Converting Shoutcast W3C files into sound exchange format using Excel

By Bill Fawcett - WMRA

PRELIMINARY PROCESSING

FILE/OPEN/ALL FILES

select the W3c.log file of interest

(*) delimited

NEXT

[*] SPACE (the Shoutcast file is SPACE delimited)

FINISH

Trim Spreadsheet to about 16 days (this is not final trim)

At this point it may be helpful to move the column headers over the correct columns.

Move all to the left 1 column.

Delete Columns:

B C-dns

H sc-bytes

J avg bandwidth

Copy Column G x-duration before

Column E c-status

Delete Columns H & I

FILE/SAVE AS/TEXT (Tab Delimited) temp.txt

click past warnings

Close file

TRIM REFERRER CODE

FILE/OPEN/ALL FILES

select temp.txt

(*) delimited

NEXT

[*] TAB and [*] OTHER %

FINISH

Delete all columns H to end

STREAM CODE CLEANUP

If your stream code looks like this:

/stream?title=Unknown

Highlight Fields D(end) to D1

(click on D(end), hit shift key, pull slider bar up to D1. click on D1).

Find and Replace

FIND: /stream?title=Unknown

REPLACE: your callsign or stream ID

REPLACE ALL / CLOSE

TIME ZONE MANIPULATION

Insert two columns after column C

Dates in Excel are stored as a number of days since 1/1/1900

Time are a fraction of the day- so 12 noon, for instance, is .500000

The Date is in column B.

It will look like this: 4/9/2013

The time goes in Column C

It will look like this: 7:01:53

In our example, the data starts in Row 6, and we are EDT so we will add 4 hours.

Column D:

=sum(B6+C6)+(4/24) Substitute your offset for “4”

the solution returned will be

4/9/13 11:01 DEPENDING ON HOW THAT COLUM IS FORMATTED

Now we need to break it down into a separate Date and Time field.

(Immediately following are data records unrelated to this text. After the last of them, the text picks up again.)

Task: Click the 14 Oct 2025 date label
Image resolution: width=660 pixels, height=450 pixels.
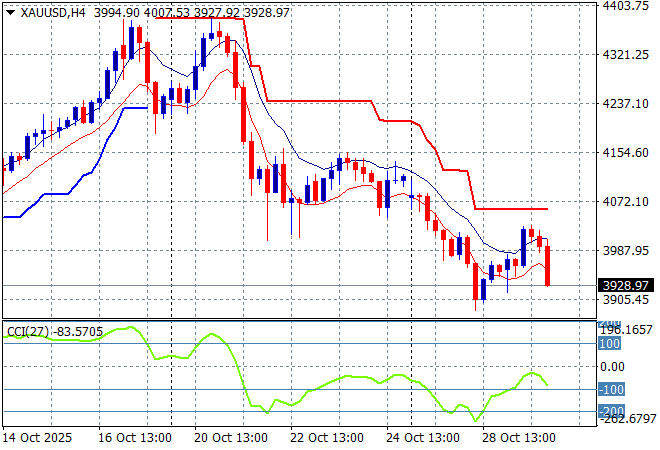Action: pyautogui.click(x=39, y=437)
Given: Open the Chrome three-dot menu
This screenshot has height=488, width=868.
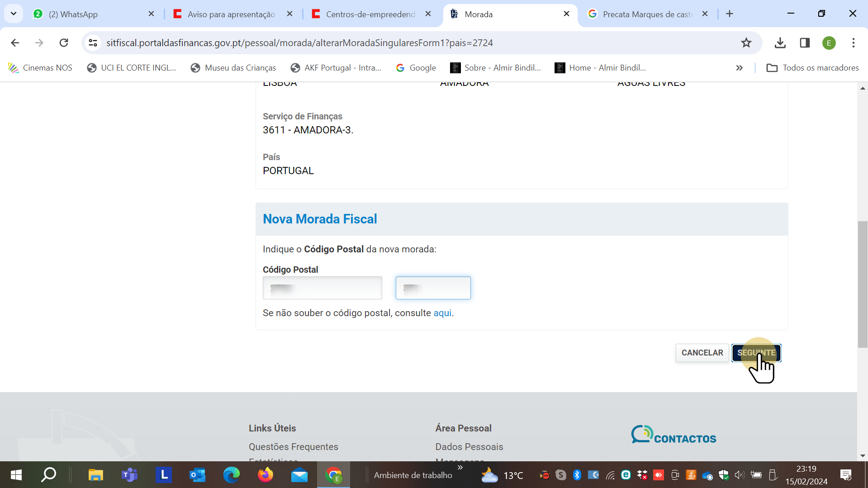Looking at the screenshot, I should [x=853, y=43].
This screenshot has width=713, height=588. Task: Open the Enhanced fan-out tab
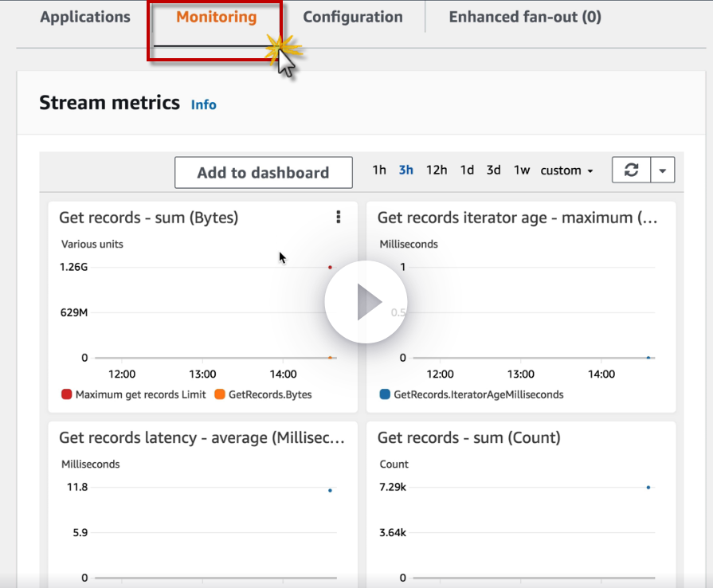[x=525, y=17]
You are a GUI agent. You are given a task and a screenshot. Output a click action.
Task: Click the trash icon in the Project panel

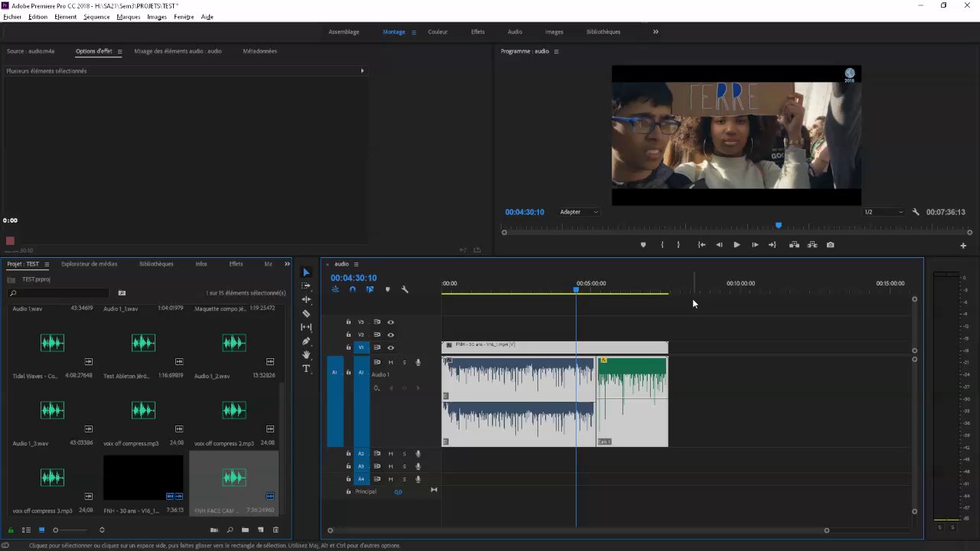(276, 530)
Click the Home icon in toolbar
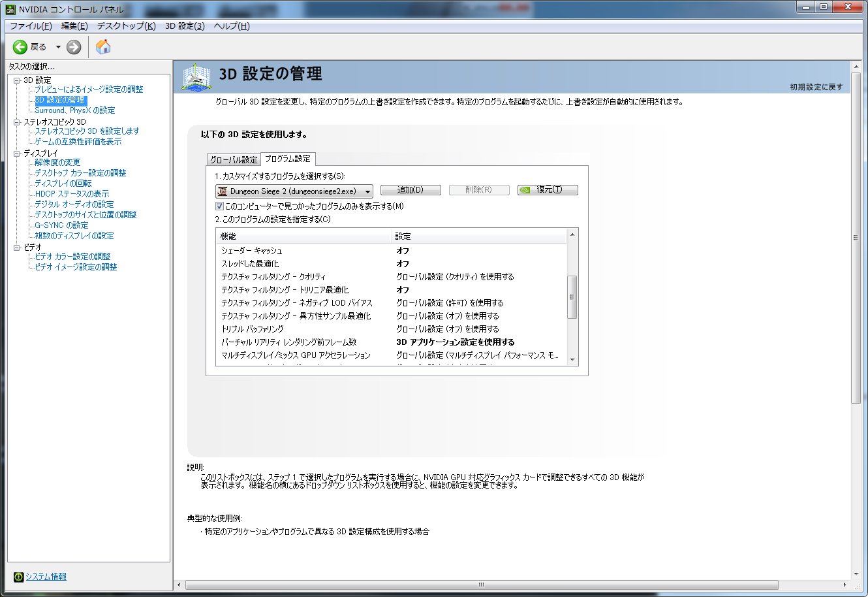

Simple, copy column D to column E

=sum(D1)

Now format Column D to DATE (Locale=English UK) (2001-03-14) yyyy:mm:dd

and format Column E to TIME (Locale=English UK) (13:30:55) hh:mm:ss

(note 2 options, choose the FIRST one with leading zeros)

Now copy the formula in D6 and E6 to all active rows in the spreadsheet.

Again, using the SHIFT and slider trick will speed things up on huge files.

Now, you need to FIX the data in the new columns before deleting the original columns;

select the entire columns D & E, copy, past special - VALUES. Do this for the new Day and Time column.

Then delete the original time and date columns.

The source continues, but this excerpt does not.